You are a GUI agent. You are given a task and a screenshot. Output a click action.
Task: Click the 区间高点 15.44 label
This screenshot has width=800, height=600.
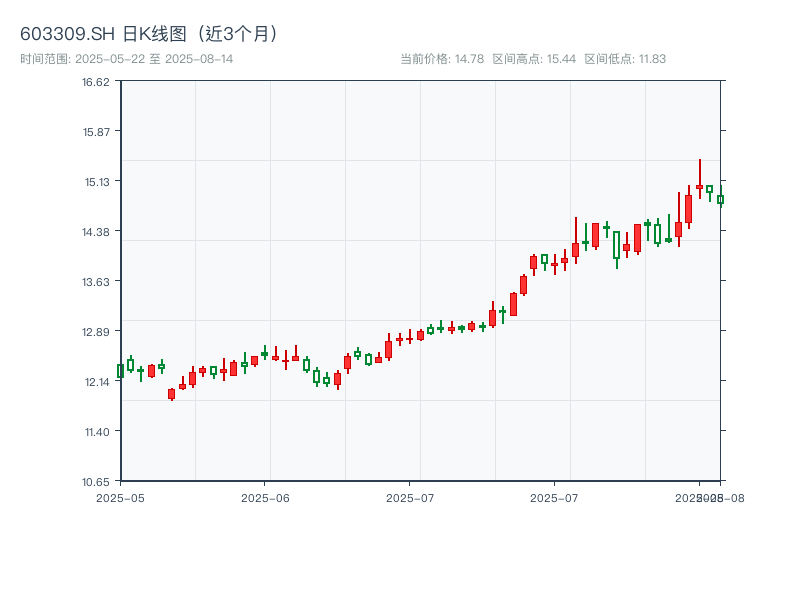coord(534,59)
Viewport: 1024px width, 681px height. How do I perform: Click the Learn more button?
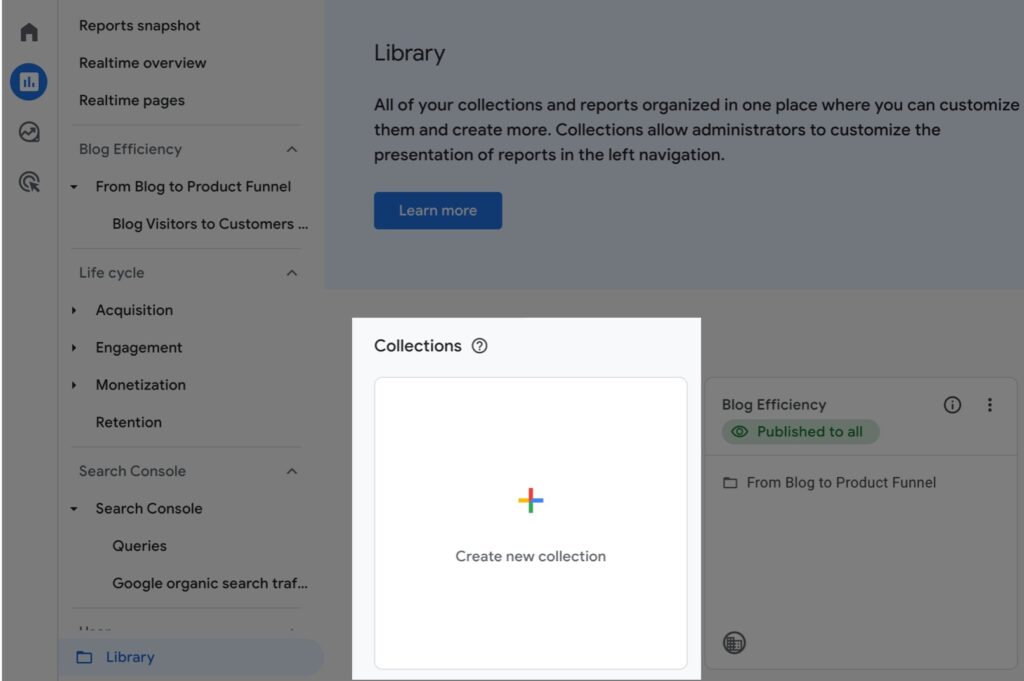click(x=438, y=211)
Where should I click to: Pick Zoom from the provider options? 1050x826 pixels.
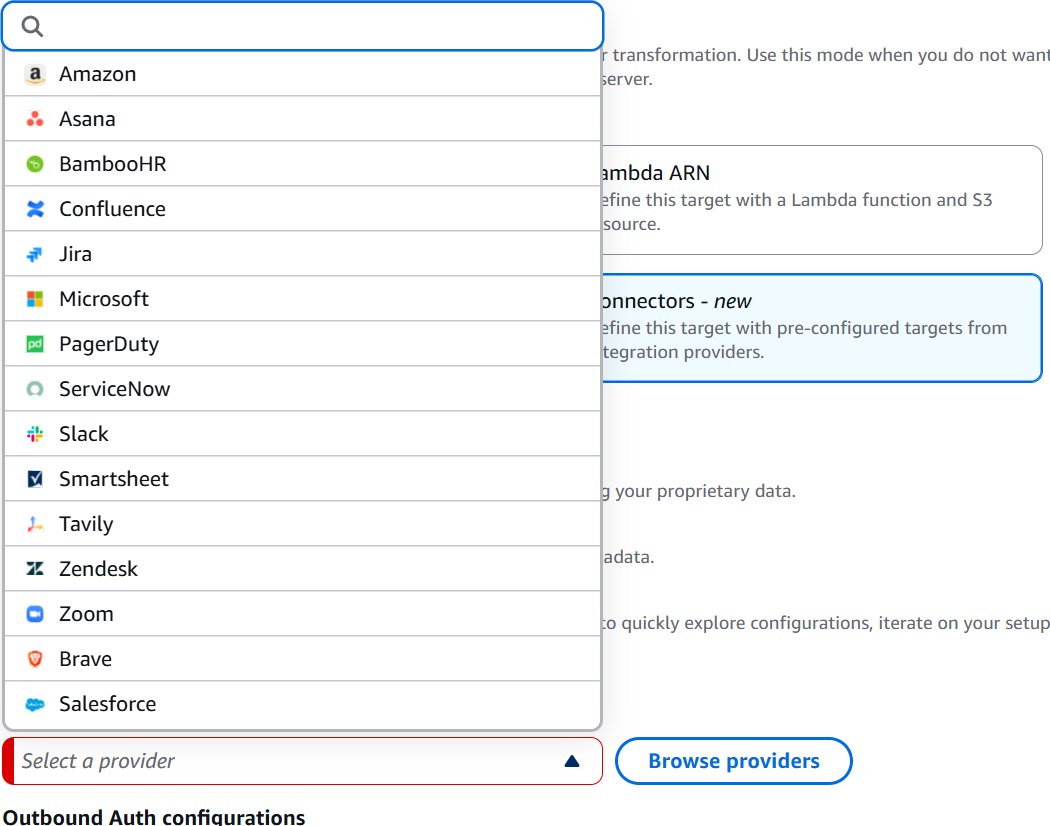click(302, 614)
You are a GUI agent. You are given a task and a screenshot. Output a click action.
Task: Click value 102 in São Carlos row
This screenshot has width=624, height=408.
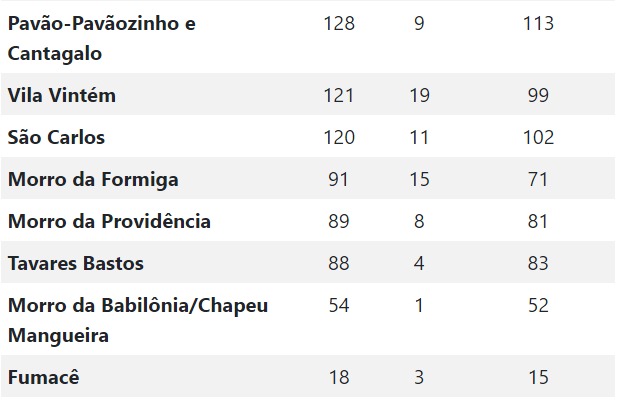click(x=538, y=137)
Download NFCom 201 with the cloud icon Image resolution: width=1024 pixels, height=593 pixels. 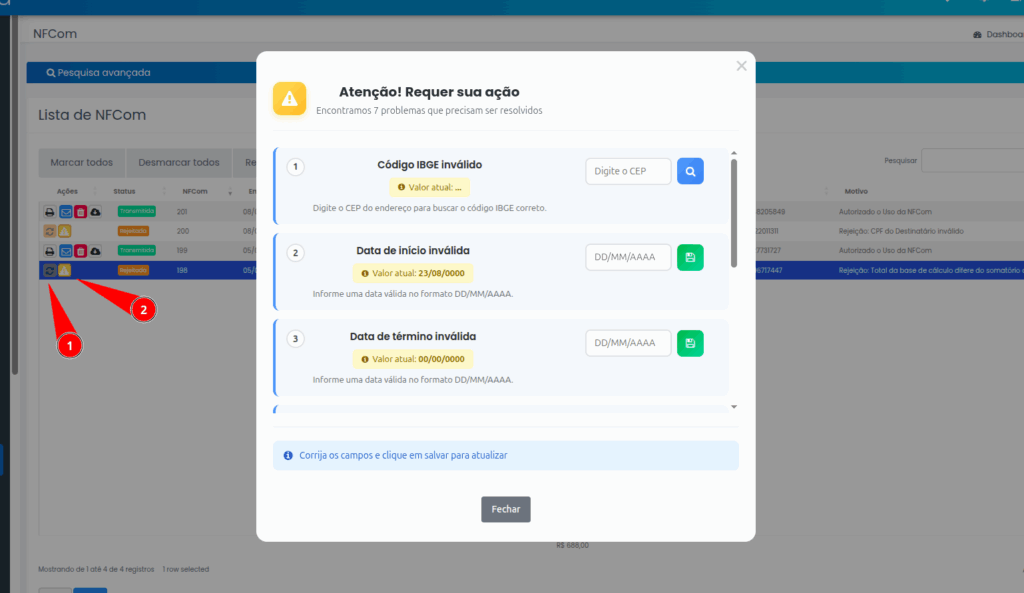96,212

=-=-=-=-=

◆ WHAT IS BEING ASKED
Rewrite the records from the line with "Where should I" through the line with "click(x=538, y=137)", replacing "screenshot" with "image" and changing nothing else. Give only those lines, and leave out the pictures.

◆ EXERCISE RESULT
Where should I click to: Pick Zoom from the provider options? 1050x826 pixels.
click(302, 614)
You are a GUI agent. You are given a task and a image. Output a click action.
Task: Click value 102 in São Carlos row
This image has width=624, height=408.
click(x=538, y=137)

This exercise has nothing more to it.